Your assignment: Only the lines from the one with "Viewport: 1200px width, 600px" through the last line of the records below belong in your answer, reproduced exactly and with the pictures left out.

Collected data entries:
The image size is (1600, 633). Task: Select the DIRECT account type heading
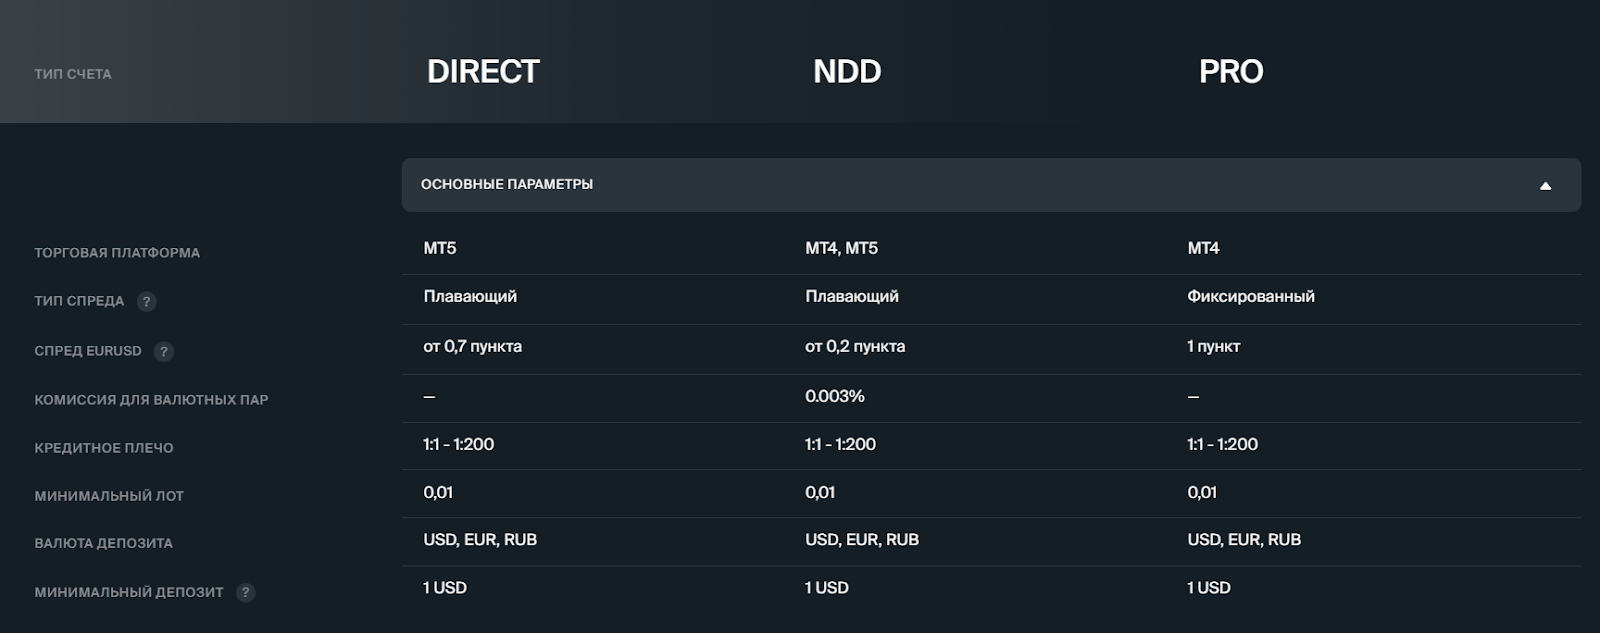coord(483,72)
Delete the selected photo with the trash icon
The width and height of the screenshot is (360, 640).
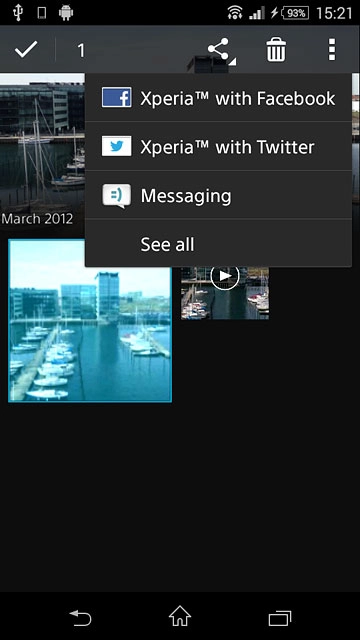pos(276,50)
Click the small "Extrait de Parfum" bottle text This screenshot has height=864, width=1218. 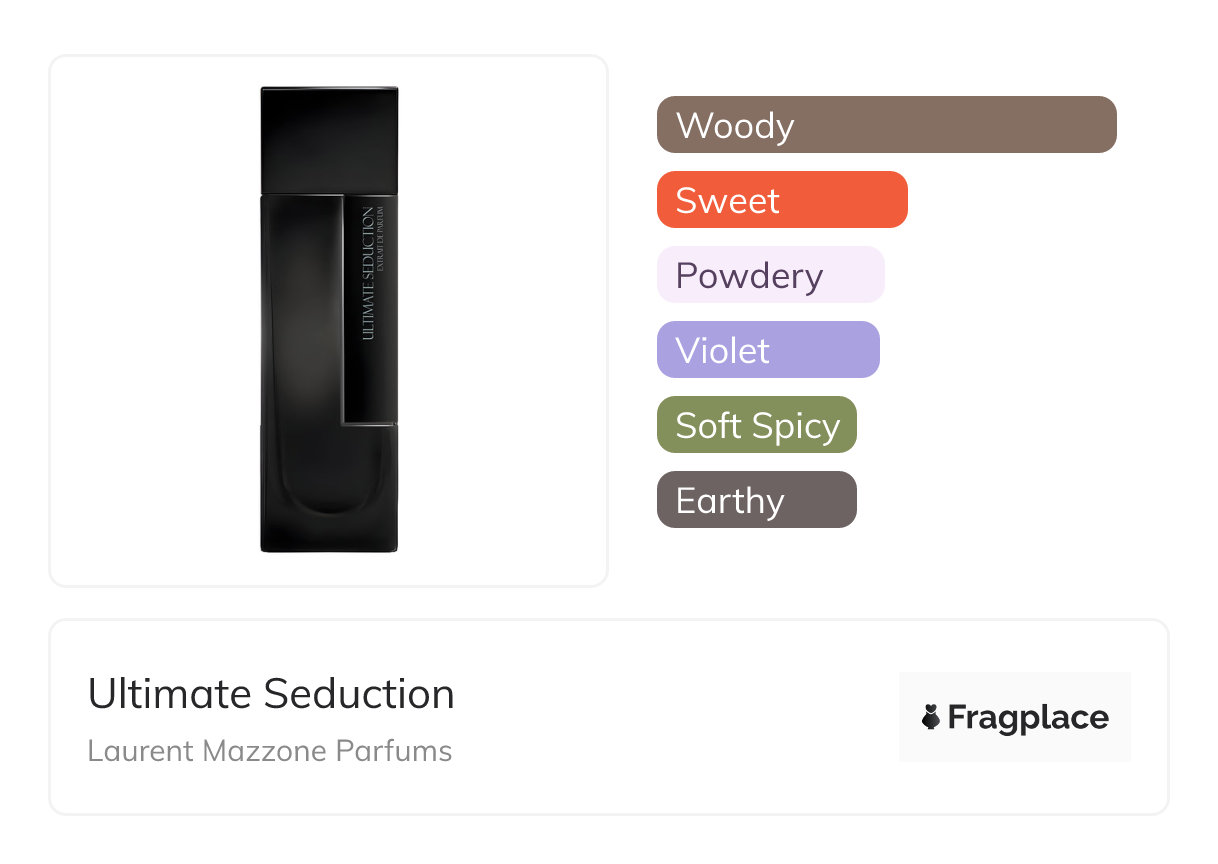coord(381,272)
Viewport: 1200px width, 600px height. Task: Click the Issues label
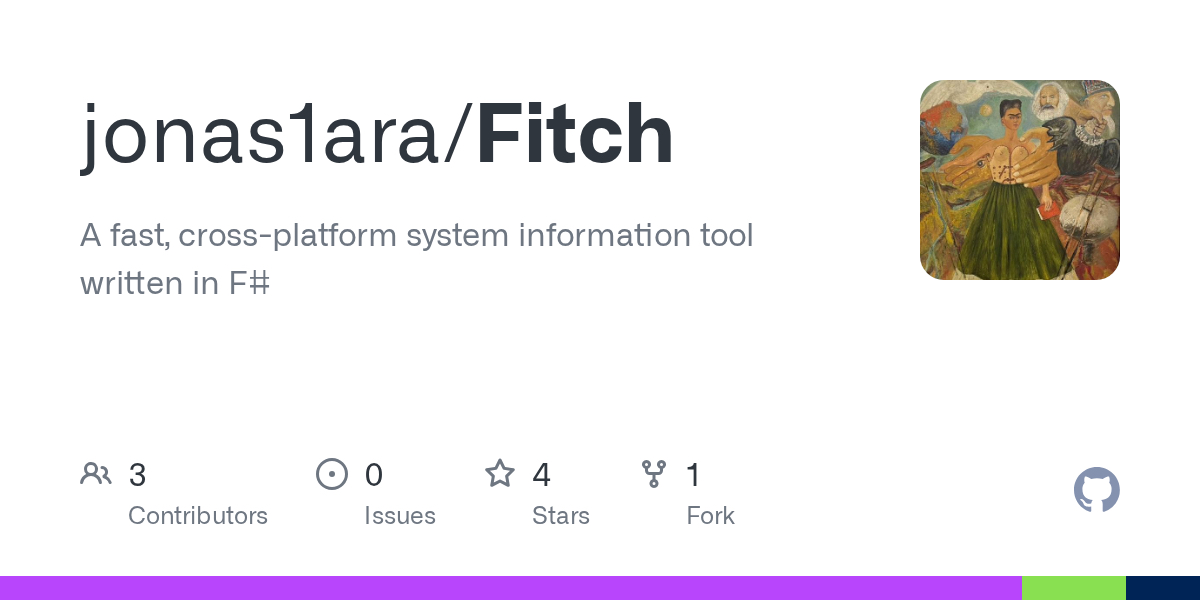tap(400, 516)
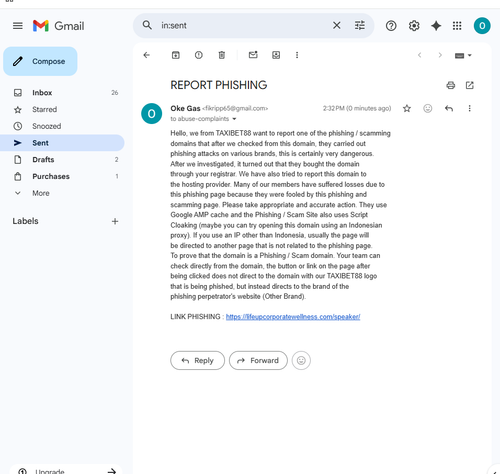The width and height of the screenshot is (500, 474).
Task: Open Google apps grid icon
Action: coord(457,26)
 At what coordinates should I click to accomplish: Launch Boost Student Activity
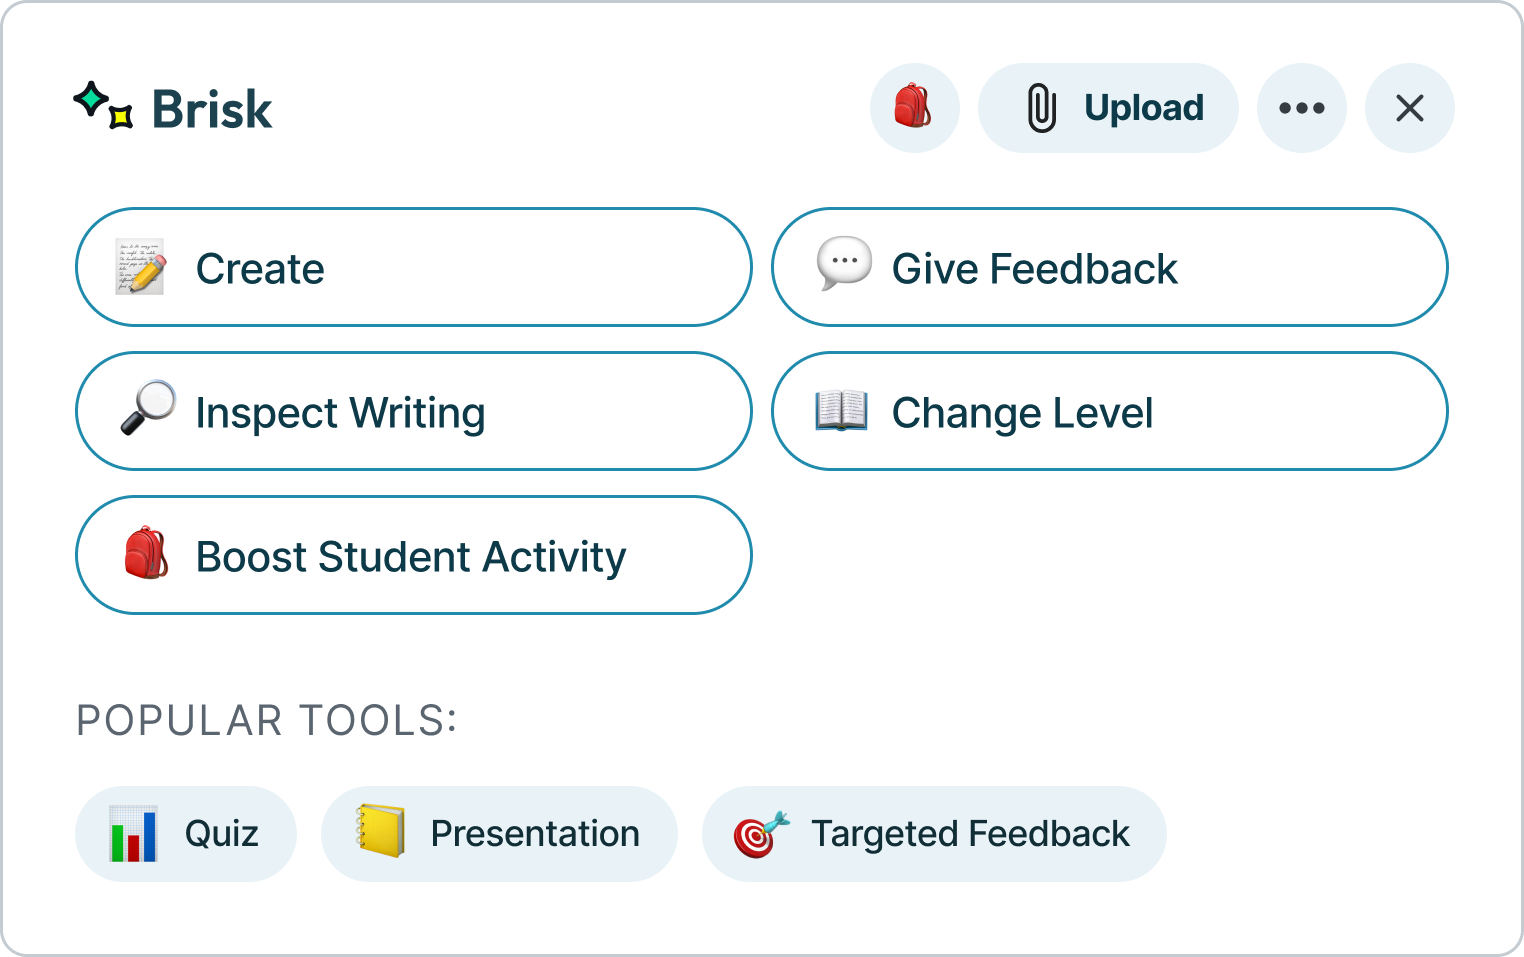point(414,555)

Response to this task:
Viewport: 1200px width, 600px height. Task: Click the Issues label
tap(400, 516)
The width and height of the screenshot is (500, 474).
Task: Open Google apps grid icon
Action: coord(457,26)
 At what coordinates should I click to accomplish: Launch Boost Student Activity
point(414,555)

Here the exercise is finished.